------ DOCUMENT SEGMENT

Similarly, this child was passively obeying God's justice, which states that the sinner must pay in flesh for the sins committed in flesh. As Scripture clearly states, there is no forgiveness without the shedding of blood.

Here, then, at His circumcision, the first blood of the First Born of all Creation, the Second Adam, the Divinely Appointed Substitute for us all, was being spilled under the judgment of God in the place of you and me!

We could say that with Jesus' circumcision, the die was cast. In industry, a "die" is any tool or apparatus that is specifically made to cut or shape other materials in a certain way. The way the die is cast or made will determine how the final product turns out. With the first drops of blood shed at His circumcision, the die was cast for the whole life, ministry, and death of the Son of Mary. His destiny was set in motion. There was no turning back after his circumcision. The course of his life was set.

The bloodshed on the 8th day of His earthly life foreshadowed the ultimate sacrifice He would later render as a 33-year-old on the cross outside Jerusalem. Unlike every other child that comes into this world to live, this Child of Mary and Son of God came into our world to die—to give His life as a ransom for all sinners.

Then, too, it was also customary to name the child at his circumcision. The naming of Mary and Joseph's child confirmed his destiny. For the 7 days following his birth, this child, of whom the angels sang, "Glory to God in the highest," and the shepherds went with haste to Bethlehem to see, was known only as the Child of Mary—a child born to a lowly virgin in a cattle stall. This child was formally and officially named "Jesus" on the eighth day with the shedding of His first blood.

This Old Covenant tradition of naming the newborn at circumcision is somewhat preserved in the liturgy of our New Covenant counterpart to circumcision, Holy Baptism, which also takes away sin and incorporates the baptized into the Kingdom of God. The Lutheran Agenda still requires the pastor administering Baptism to ask, "How is this child to be named?" following ancient orders of Baptism. This practice no doubt influenced some Christian groups to refer to baptism as a christening.

But the naming of this holy child as Jesus was not simply a whim of Mary and Joseph. They did not find the name Jesus after pouring through books of children's names that they had checked out of the public library, nor by Googling a name search. Giving him the name Jesus was not even their choice. The name Jesus was God-ordained.

------------
------ DATA RECORDS

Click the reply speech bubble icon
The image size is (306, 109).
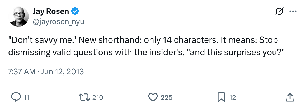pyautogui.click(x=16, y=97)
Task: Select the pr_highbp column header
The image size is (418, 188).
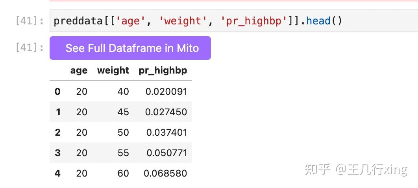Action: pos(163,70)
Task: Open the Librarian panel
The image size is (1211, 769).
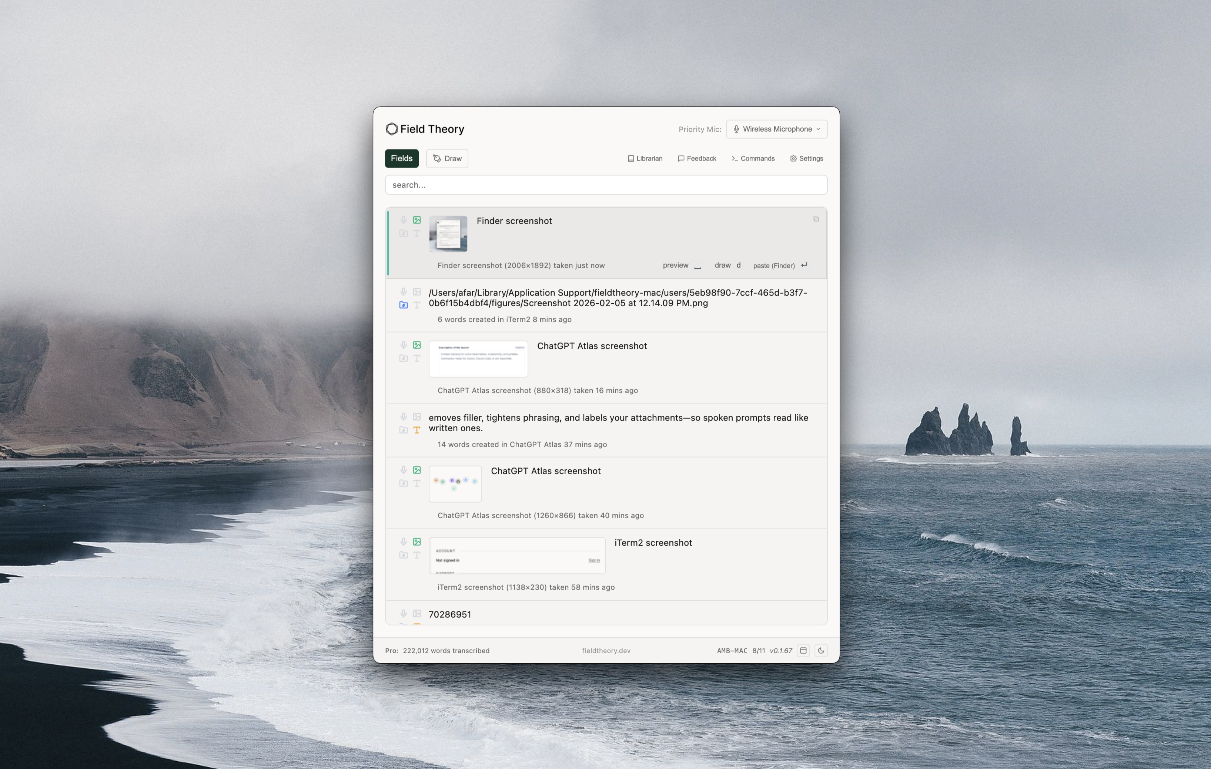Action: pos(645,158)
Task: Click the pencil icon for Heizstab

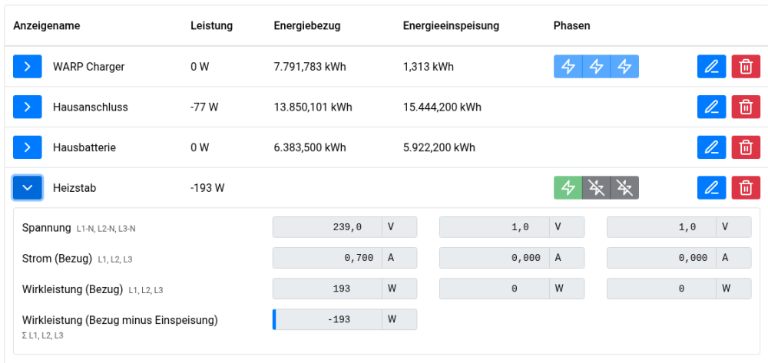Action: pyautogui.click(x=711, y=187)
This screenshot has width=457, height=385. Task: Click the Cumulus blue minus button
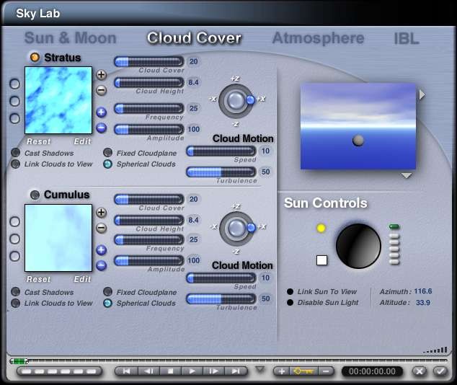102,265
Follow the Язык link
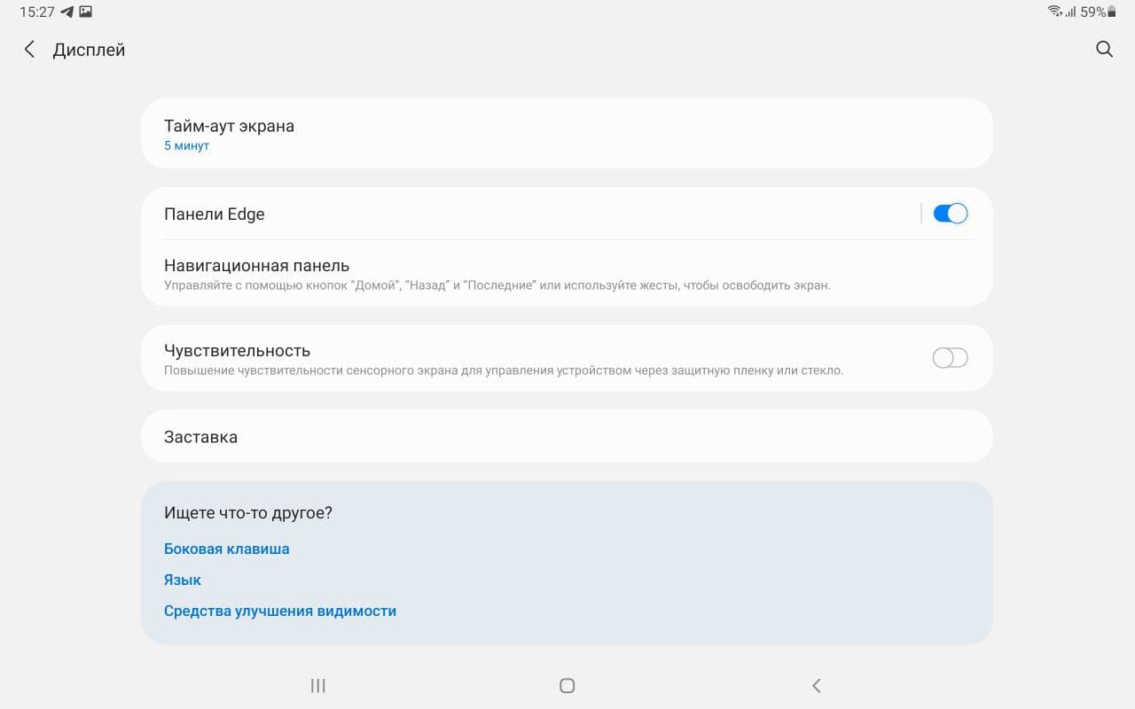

------------

## TASK DESCRIPTION
Answer these questions using the passage on Jesus' circumcision above:
(a) In industry, what is a "die"?
(b) For how many days after his birth was the child known only as the Child of Mary?
(c) What question does the Lutheran Agenda require the pastor administering Baptism to ask?

## FINAL RESULT
(a) Any tool or apparatus specifically made to cut or shape other materials in a certain way.
(b) 7 days.
(c) "How is this child to be named?"